# Gun week



## bobk (Apr 30, 2004)

Getting excited to get the tc encore smoking. Everyone have a safe and successful week. It's now looking like it will be dry on Monday so that's a good thing. Good Luck everyone!


----------



## sherman51 (Apr 12, 2011)

our ml season comes in the 3rd of December and i'll be stinking up the woods with my cva accura v2, I hope. I've gave up bow and gun but love hunting with my stink pipe during the ml season. good luck to you and all the guys that deer hunt. keep your powder dry.
sherman


----------



## Matt63 (Jun 1, 2016)

Sherman I fished with a guy from Indiana he said he has a lifetime deer license he bought years ago. Do you have one of these. He also said he can take as many as he wants is this true.


----------



## Lundy (Apr 5, 2004)

Hope everyone kills a big one and stays safe.


----------



## sherman51 (Apr 12, 2011)

Matt63 said:


> Sherman I fished with a guy from Indiana he said he has a lifetime deer license he bought years ago. Do you have one of these. He also said he can take as many as he wants is this true.
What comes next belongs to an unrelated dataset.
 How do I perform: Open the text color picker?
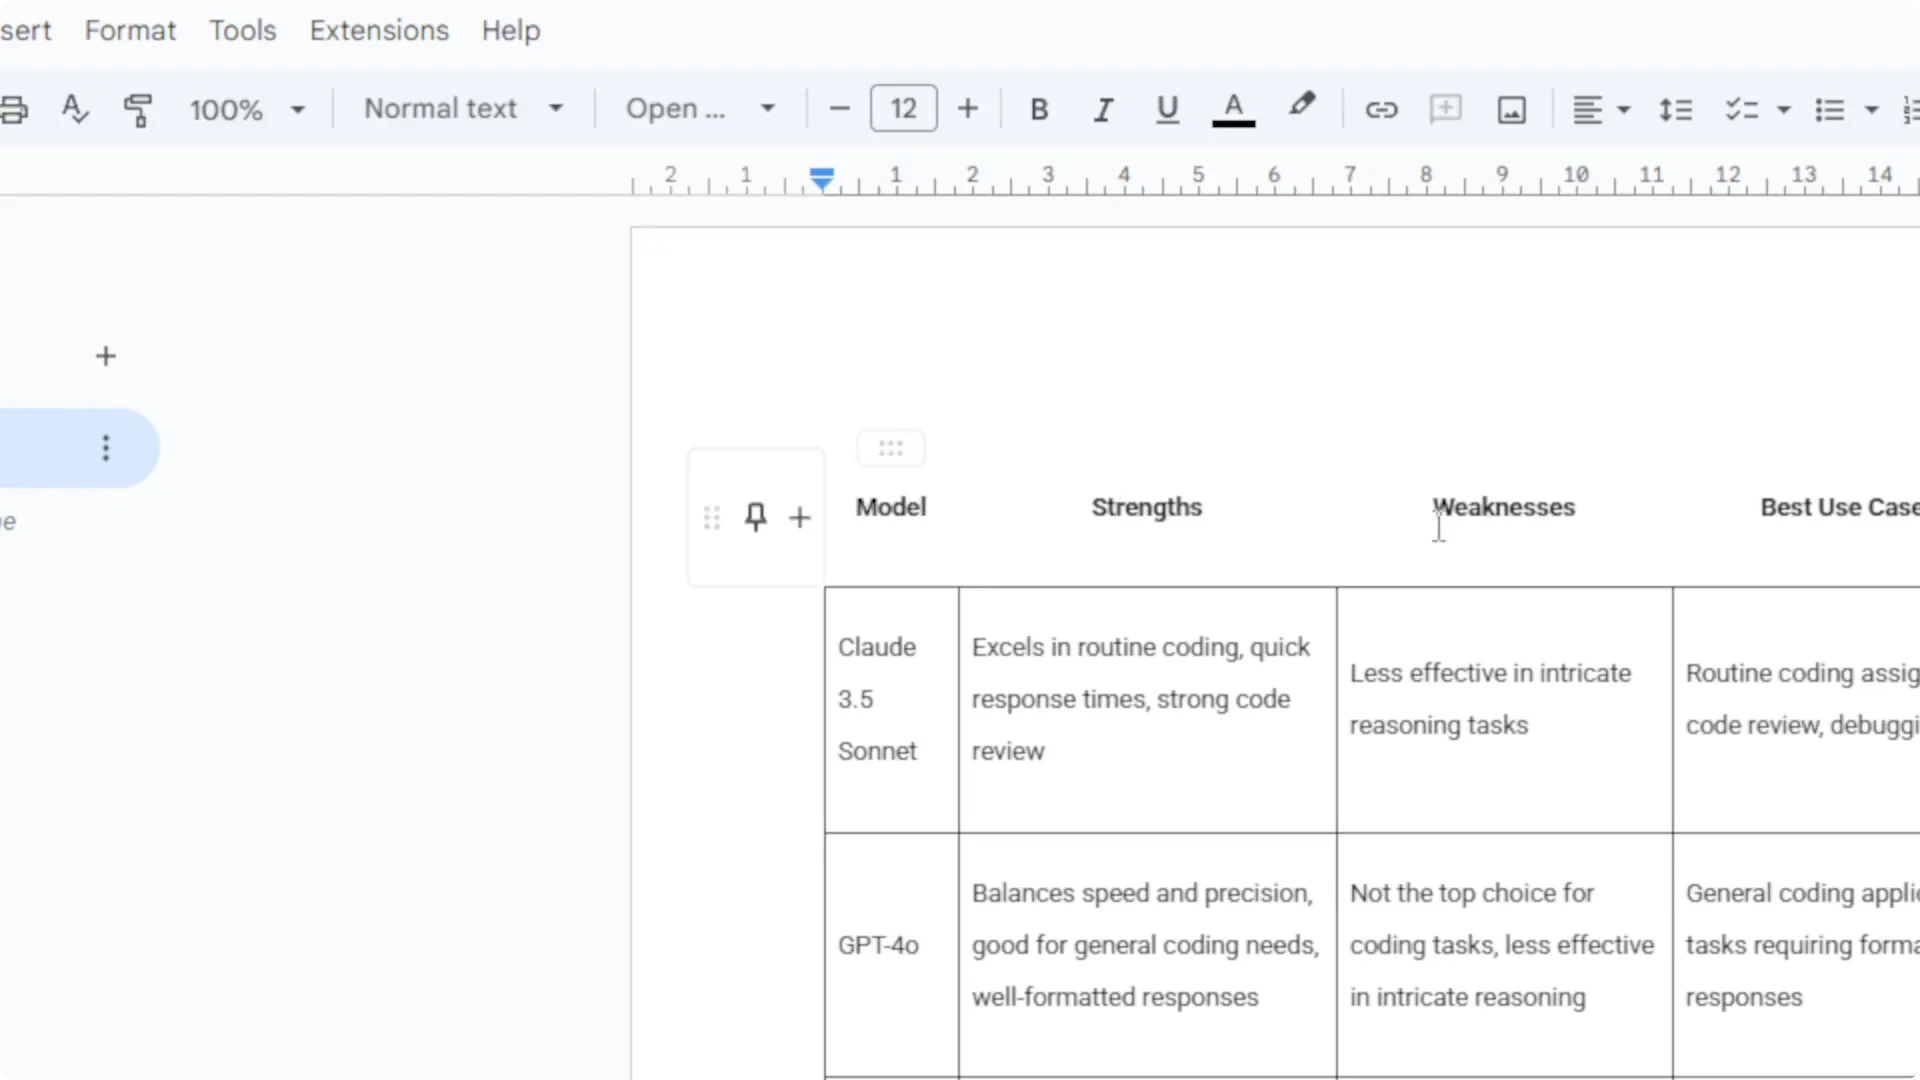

yes I bought the lifetime license back when they cost something like 288.00. for another 175.00 I could have bought a lifetime fishing license. but I was planning to move to tn when I retired. but we decided to stay here with our kids and grandkids. and they cover all my license bow, extra bow, gun, muzzleloader, and all the extra doe tags that I need. no you cant just kill as many deer as you want there is rules you must follow to kill them. you can buy as many doe tags as you want. but each county has there own quota. some has as many as 8 and some none or somewhere in between. if your county has 4 you can kill 4 in that county. then to take more you must hunt another county with a quota. if its 8 then you can take 8 deer in that county. then you must hunt another county. so in effect you can kill as many deer as you want as long as you hunt different counties after filling the quota in the county your hunting.
sherman


----------



## RobFyl (Dec 15, 2010)

Good luck everyone!!! I hope you all have a safe and successful hunt!!


----------



## Tritonman (Jul 4, 2004)

Excited here. Two 150s still posing for pics. We have a good idea where one of them calls home. Both my boys have their bucks. So it's my turn. Boys are trying for a doe. And I'll be stuck in the nasty thicket behind the cabin. Going old school inside a blow down if the winds good. You never know what'll happen till you do it. Good luck to all!!


----------